*** Opening EXERCISE DATA ***
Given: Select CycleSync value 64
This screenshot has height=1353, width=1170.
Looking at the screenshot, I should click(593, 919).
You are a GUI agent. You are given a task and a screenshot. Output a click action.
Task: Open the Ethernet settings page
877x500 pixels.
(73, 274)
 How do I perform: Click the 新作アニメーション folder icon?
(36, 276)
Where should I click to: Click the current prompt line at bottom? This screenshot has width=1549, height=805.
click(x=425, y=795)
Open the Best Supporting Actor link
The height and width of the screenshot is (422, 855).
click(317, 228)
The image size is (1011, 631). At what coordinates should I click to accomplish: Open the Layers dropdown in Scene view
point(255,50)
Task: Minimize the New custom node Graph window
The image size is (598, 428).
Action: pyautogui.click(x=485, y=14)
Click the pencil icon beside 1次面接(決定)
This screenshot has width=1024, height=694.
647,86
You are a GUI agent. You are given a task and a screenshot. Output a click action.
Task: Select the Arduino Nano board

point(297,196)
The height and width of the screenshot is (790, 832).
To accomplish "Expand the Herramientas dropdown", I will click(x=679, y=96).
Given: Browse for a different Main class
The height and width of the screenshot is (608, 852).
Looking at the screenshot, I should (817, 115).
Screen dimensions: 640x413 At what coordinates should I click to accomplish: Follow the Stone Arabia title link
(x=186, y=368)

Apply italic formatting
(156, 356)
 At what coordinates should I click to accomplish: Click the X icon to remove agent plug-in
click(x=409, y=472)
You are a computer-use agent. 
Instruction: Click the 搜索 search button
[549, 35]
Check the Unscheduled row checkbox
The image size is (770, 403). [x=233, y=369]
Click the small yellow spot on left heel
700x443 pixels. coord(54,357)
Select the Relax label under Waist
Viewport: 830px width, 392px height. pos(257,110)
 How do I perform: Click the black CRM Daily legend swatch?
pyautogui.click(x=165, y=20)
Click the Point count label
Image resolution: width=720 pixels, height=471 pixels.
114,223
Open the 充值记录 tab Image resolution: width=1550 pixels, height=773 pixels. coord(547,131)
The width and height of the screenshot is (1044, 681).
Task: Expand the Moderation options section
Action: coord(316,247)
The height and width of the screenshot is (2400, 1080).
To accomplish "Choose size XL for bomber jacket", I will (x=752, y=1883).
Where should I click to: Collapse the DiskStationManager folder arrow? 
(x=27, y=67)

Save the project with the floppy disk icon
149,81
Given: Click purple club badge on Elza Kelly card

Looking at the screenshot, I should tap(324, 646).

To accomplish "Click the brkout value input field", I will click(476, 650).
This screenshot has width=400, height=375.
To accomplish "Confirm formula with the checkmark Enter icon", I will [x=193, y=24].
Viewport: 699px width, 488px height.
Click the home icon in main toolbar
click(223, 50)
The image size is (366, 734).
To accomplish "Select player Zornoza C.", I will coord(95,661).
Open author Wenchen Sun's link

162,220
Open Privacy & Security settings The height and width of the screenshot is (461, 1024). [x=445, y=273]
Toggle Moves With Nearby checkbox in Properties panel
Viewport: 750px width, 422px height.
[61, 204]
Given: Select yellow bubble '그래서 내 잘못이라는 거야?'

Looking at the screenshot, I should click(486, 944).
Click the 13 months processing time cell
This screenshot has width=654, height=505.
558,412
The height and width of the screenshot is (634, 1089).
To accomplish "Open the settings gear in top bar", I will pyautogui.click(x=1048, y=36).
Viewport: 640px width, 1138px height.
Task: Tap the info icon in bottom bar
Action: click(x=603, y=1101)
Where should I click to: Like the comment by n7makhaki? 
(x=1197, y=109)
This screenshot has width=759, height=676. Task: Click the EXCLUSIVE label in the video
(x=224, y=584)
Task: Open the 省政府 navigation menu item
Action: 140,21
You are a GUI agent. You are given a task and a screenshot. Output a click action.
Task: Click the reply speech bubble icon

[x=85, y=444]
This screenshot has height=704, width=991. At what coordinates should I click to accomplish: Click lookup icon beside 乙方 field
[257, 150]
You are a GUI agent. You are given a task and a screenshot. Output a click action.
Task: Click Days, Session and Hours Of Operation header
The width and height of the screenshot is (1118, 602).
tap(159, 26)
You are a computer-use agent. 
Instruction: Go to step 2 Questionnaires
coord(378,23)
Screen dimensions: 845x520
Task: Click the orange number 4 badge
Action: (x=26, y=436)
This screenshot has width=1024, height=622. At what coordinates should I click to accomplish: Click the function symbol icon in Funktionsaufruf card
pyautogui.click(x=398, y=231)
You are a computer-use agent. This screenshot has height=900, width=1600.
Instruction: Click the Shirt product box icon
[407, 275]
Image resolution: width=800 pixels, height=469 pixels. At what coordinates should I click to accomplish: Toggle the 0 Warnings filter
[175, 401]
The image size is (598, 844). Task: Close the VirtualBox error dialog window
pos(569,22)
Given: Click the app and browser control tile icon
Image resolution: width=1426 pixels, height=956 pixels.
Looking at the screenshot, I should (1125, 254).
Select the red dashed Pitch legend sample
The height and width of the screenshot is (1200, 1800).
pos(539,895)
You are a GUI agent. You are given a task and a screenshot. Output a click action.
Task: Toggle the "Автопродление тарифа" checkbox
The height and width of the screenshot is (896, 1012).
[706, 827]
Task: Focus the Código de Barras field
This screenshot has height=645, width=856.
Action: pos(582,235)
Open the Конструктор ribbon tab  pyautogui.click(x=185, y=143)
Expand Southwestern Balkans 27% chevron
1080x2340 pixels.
*** Closing EXERCISE DATA ***
Return the full listing. Leave every word as it stands.

Given: Select CycleSync value 64
This screenshot has height=1353, width=1170.
Looking at the screenshot, I should click(593, 919).
You are a GUI agent. You are given a task and a screenshot. Output a click action.
Task: Open the Ethernet settings page
877x500 pixels.
(73, 274)
 How do I perform: Click the 新作アニメーション folder icon?
(36, 276)
Where should I click to: Click the current prompt line at bottom? This screenshot has width=1549, height=805.
click(x=425, y=795)
Open the Best Supporting Actor link
The height and width of the screenshot is (422, 855).
click(317, 228)
The image size is (1011, 631). At what coordinates should I click to accomplish: Open the Layers dropdown in Scene view
point(255,50)
Task: Minimize the New custom node Graph window
The image size is (598, 428).
Action: pyautogui.click(x=485, y=14)
Click the pencil icon beside 1次面接(決定)
This screenshot has width=1024, height=694.
647,86
You are a GUI agent. You are given a task and a screenshot. Output a click action.
Task: Select the Arduino Nano board

point(297,196)
The height and width of the screenshot is (790, 832).
To accomplish "Expand the Herramientas dropdown", I will click(x=679, y=96).
Given: Browse for a different Main class
The height and width of the screenshot is (608, 852).
Looking at the screenshot, I should (817, 115).
Screen dimensions: 640x413 At what coordinates should I click to accomplish: Follow the Stone Arabia title link
(x=186, y=368)

Apply italic formatting
(156, 356)
 At what coordinates should I click to accomplish: Click the X icon to remove agent plug-in
click(x=409, y=472)
You are a computer-use agent. 
Instruction: Click the 搜索 search button
[549, 35]
Check the Unscheduled row checkbox
The image size is (770, 403). [x=233, y=369]
Click the small yellow spot on left heel
700x443 pixels. coord(54,357)
Select the Relax label under Waist
Viewport: 830px width, 392px height. pos(257,110)
 How do I perform: Click the black CRM Daily legend swatch?
pyautogui.click(x=165, y=20)
Click the Point count label
Image resolution: width=720 pixels, height=471 pixels.
114,223
Open the 充值记录 tab Image resolution: width=1550 pixels, height=773 pixels. coord(547,131)
The width and height of the screenshot is (1044, 681).
Task: Expand the Moderation options section
Action: coord(316,247)
The height and width of the screenshot is (2400, 1080).
To accomplish "Choose size XL for bomber jacket", I will (x=752, y=1883).
Where should I click to: Collapse the DiskStationManager folder arrow? 
(x=27, y=67)

Save the project with the floppy disk icon
149,81
Given: Click purple club badge on Elza Kelly card

Looking at the screenshot, I should tap(324, 646).

To accomplish "Click the brkout value input field", I will click(476, 650).
This screenshot has width=400, height=375.
To accomplish "Confirm formula with the checkmark Enter icon", I will [x=193, y=24].
Viewport: 699px width, 488px height.
Click the home icon in main toolbar
click(223, 50)
The image size is (366, 734).
To accomplish "Select player Zornoza C.", I will coord(95,661).
Open author Wenchen Sun's link

162,220
Open Privacy & Security settings The height and width of the screenshot is (461, 1024). [x=445, y=273]
Toggle Moves With Nearby checkbox in Properties panel
Viewport: 750px width, 422px height.
[61, 204]
Given: Select yellow bubble '그래서 내 잘못이라는 거야?'

Looking at the screenshot, I should click(486, 944).
Click the 13 months processing time cell
This screenshot has width=654, height=505.
558,412
The height and width of the screenshot is (634, 1089).
To accomplish "Open the settings gear in top bar", I will pyautogui.click(x=1048, y=36).
Viewport: 640px width, 1138px height.
Task: Tap the info icon in bottom bar
Action: click(x=603, y=1101)
Where should I click to: Like the comment by n7makhaki? 
(x=1197, y=109)
This screenshot has width=759, height=676. Task: Click the EXCLUSIVE label in the video
(x=224, y=584)
Task: Open the 省政府 navigation menu item
Action: 140,21
You are a GUI agent. You are given a task and a screenshot. Output a click action.
Task: Click the reply speech bubble icon

[x=85, y=444]
This screenshot has height=704, width=991. At what coordinates should I click to accomplish: Click lookup icon beside 乙方 field
[257, 150]
You are a GUI agent. You are given a task and a screenshot. Output a click action.
Task: Click Days, Session and Hours Of Operation header
The width and height of the screenshot is (1118, 602).
tap(159, 26)
You are a computer-use agent. 
Instruction: Go to step 2 Questionnaires
coord(378,23)
Screen dimensions: 845x520
Task: Click the orange number 4 badge
Action: (x=26, y=436)
This screenshot has width=1024, height=622. At what coordinates should I click to accomplish: Click the function symbol icon in Funktionsaufruf card
pyautogui.click(x=398, y=231)
You are a computer-use agent. This screenshot has height=900, width=1600.
Instruction: Click the Shirt product box icon
[407, 275]
Image resolution: width=800 pixels, height=469 pixels. At what coordinates should I click to accomplish: Toggle the 0 Warnings filter
[175, 401]
The image size is (598, 844). Task: Close the VirtualBox error dialog window
pos(569,22)
Given: Click the app and browser control tile icon
Image resolution: width=1426 pixels, height=956 pixels.
Looking at the screenshot, I should (1125, 254).
Select the red dashed Pitch legend sample
The height and width of the screenshot is (1200, 1800).
pos(539,895)
You are a GUI agent. You are given a task and a screenshot. Output a click action.
Task: Toggle the "Автопродление тарифа" checkbox
The height and width of the screenshot is (896, 1012).
[706, 827]
Task: Focus the Código de Barras field
This screenshot has height=645, width=856.
Action: pos(582,235)
Open the Конструктор ribbon tab  pyautogui.click(x=185, y=143)
Expand Southwestern Balkans 27% chevron
1080x2340 pixels.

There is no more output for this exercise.